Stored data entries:
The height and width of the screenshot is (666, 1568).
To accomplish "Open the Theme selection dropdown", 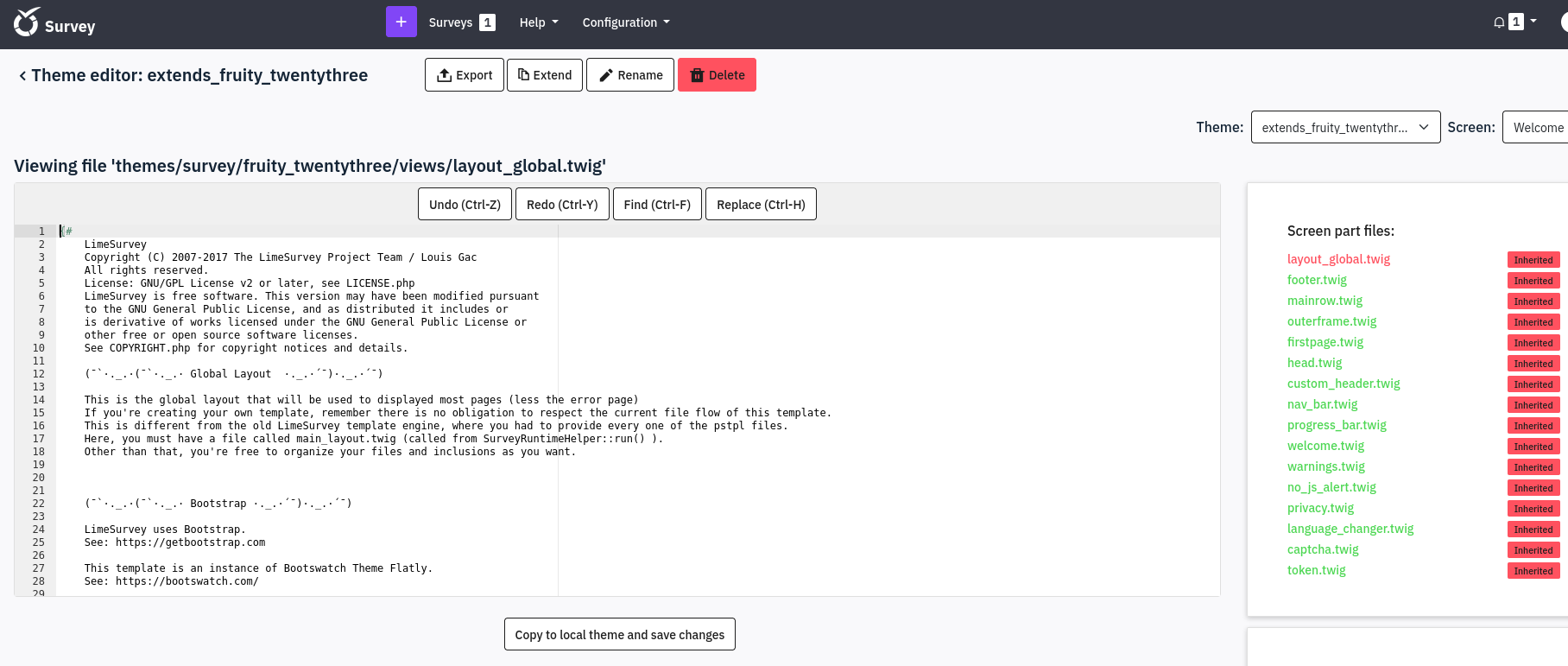I will [x=1345, y=128].
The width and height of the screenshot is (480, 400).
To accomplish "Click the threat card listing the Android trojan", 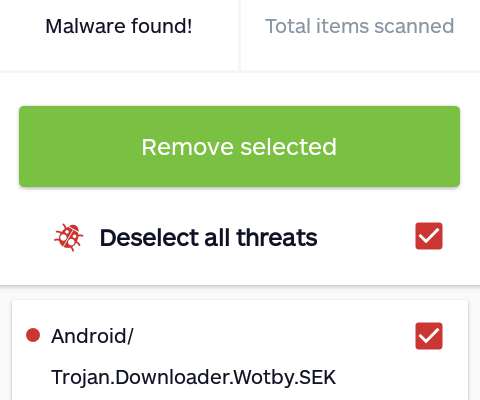I will pyautogui.click(x=240, y=350).
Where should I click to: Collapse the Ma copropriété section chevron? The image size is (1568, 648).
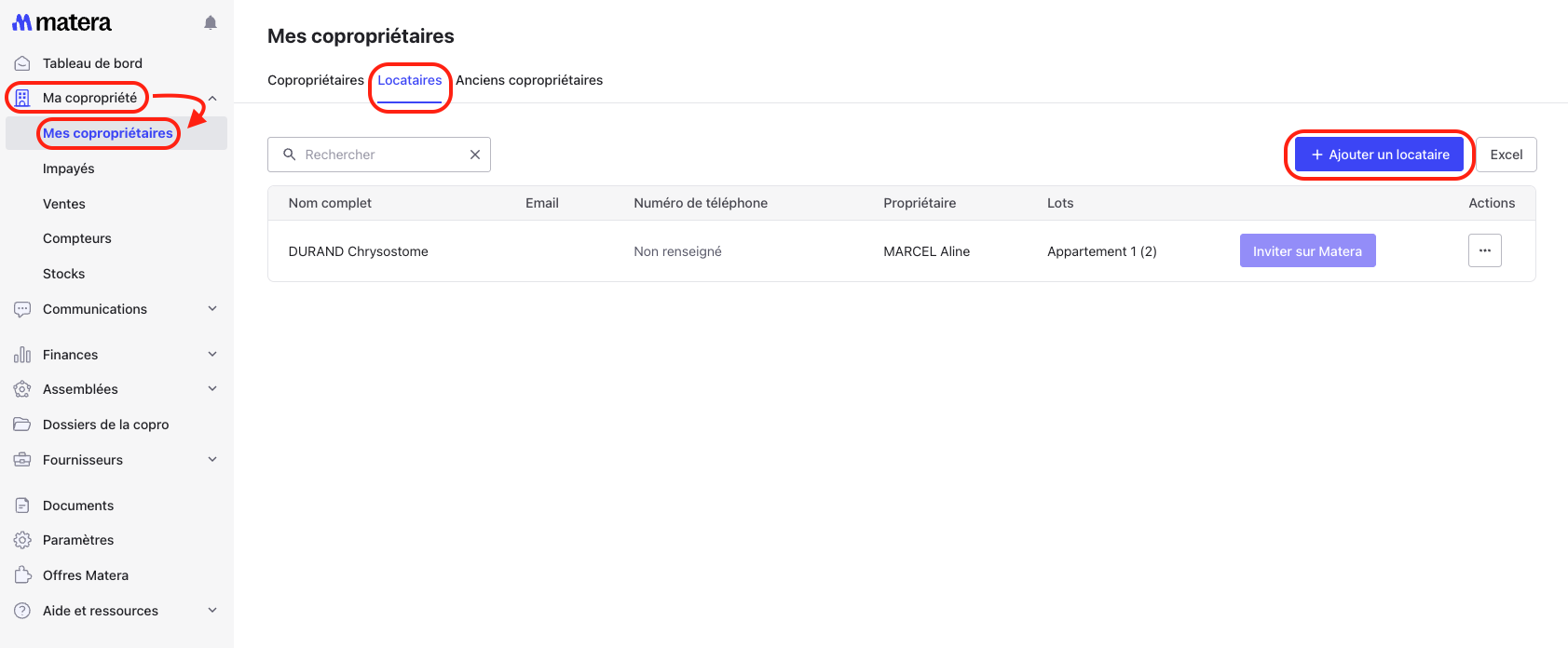(212, 98)
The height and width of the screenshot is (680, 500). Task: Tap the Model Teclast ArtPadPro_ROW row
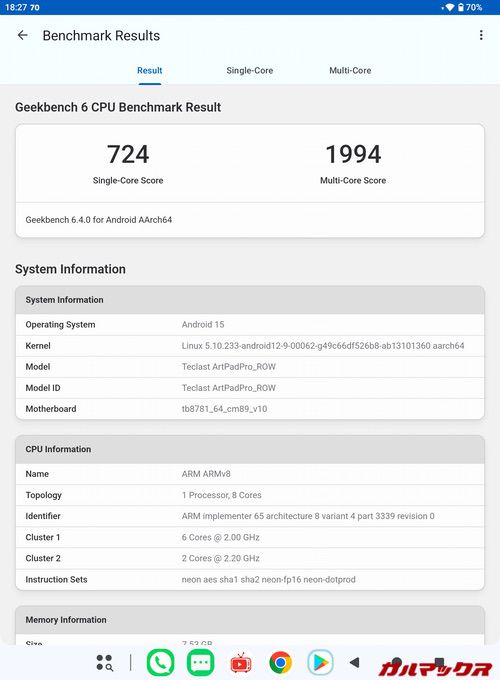click(250, 367)
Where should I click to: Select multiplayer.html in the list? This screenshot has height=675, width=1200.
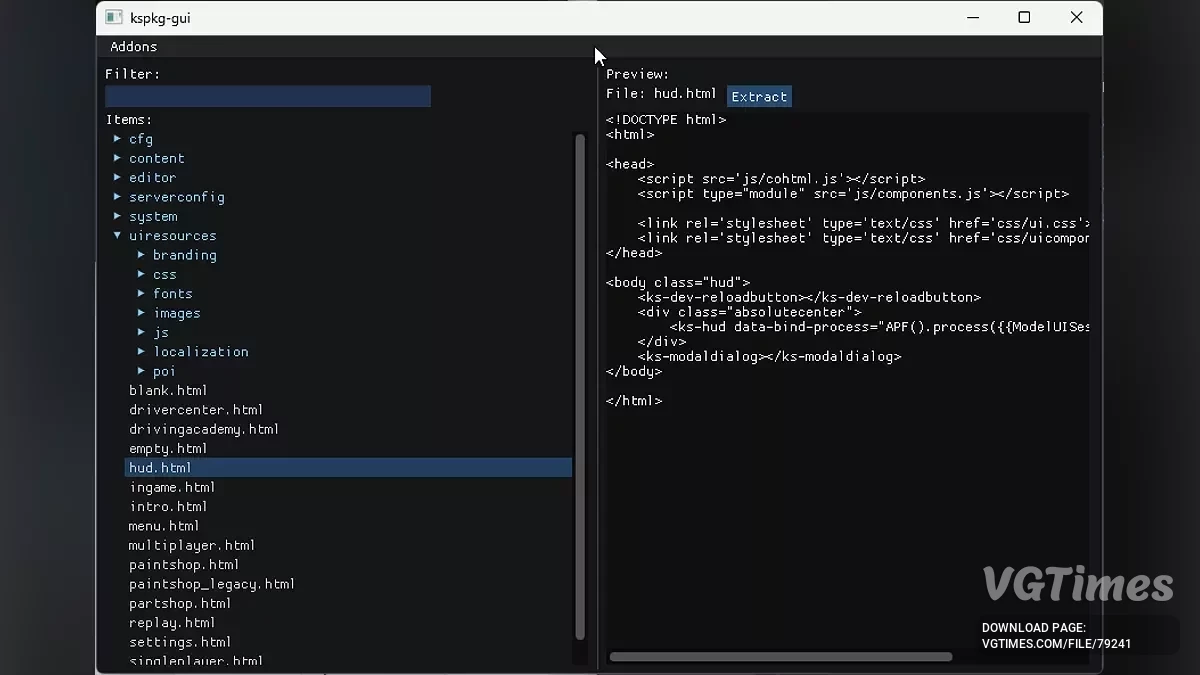[x=192, y=545]
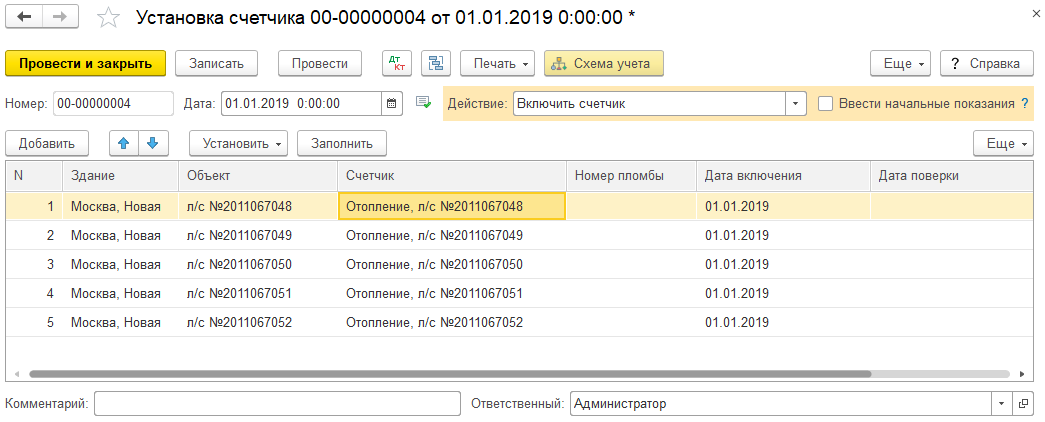Screen dimensions: 1045x422
Task: Expand the Действие dropdown list
Action: click(x=796, y=103)
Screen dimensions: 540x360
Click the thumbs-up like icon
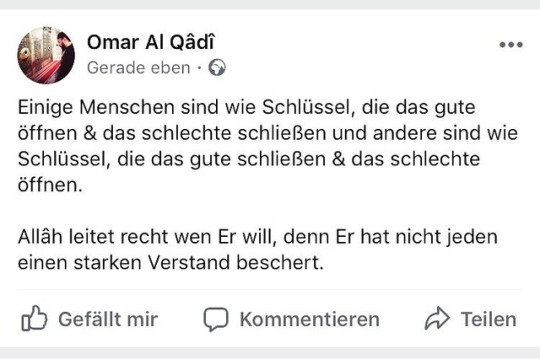[x=34, y=319]
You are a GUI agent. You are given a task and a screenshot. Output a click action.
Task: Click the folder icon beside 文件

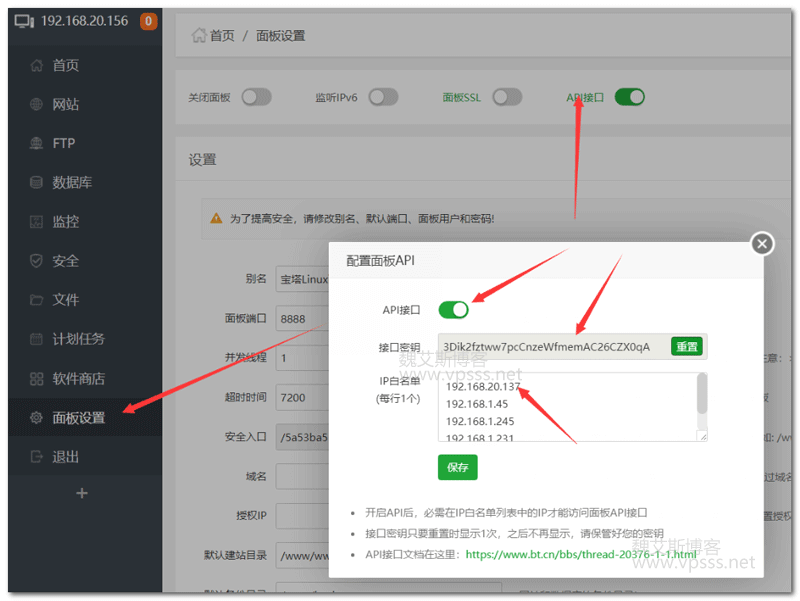click(x=36, y=300)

Action item: Look above for the line with "Where should I click to: Collapse", then print it and each line after it down to and including the line with "Screen dimensions: 540x360". Leave out the pictures and keep the wording exact.

Exercise output:
Where should I click to: Collapse the Ma copropriété section chevron? The image size is (1568, 648).
(212, 98)
The height and width of the screenshot is (680, 500). Task: Tap the Model Teclast ArtPadPro_ROW row
click(250, 367)
Where should I click to: Select multiplayer.html in the list? This screenshot has height=675, width=1200.
[x=192, y=545]
Screen dimensions: 1045x422
Task: Expand the Действие dropdown list
Action: click(x=796, y=103)
Screen dimensions: 540x360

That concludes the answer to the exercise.